:: Information shown ::
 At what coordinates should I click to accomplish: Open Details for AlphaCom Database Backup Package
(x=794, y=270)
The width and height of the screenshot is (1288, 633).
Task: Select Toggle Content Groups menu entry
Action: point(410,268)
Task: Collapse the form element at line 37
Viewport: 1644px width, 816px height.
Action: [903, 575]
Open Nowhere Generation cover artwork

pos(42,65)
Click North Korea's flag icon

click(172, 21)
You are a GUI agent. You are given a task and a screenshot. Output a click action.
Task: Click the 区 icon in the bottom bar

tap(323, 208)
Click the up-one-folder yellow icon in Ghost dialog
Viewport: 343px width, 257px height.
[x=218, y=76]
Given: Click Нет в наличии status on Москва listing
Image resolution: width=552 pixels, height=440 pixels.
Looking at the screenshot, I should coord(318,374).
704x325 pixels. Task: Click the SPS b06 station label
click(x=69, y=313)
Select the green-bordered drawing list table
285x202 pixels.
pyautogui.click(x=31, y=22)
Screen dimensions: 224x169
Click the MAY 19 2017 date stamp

:: Exercise directions ::
Beginning with the line that holds "Screen dimensions: 224x169", please give again each line exactly until the records end, and include that final line.

:: Solution to this problem ::
Screen dimensions: 224x169
Click the MAY 19 2017 date stamp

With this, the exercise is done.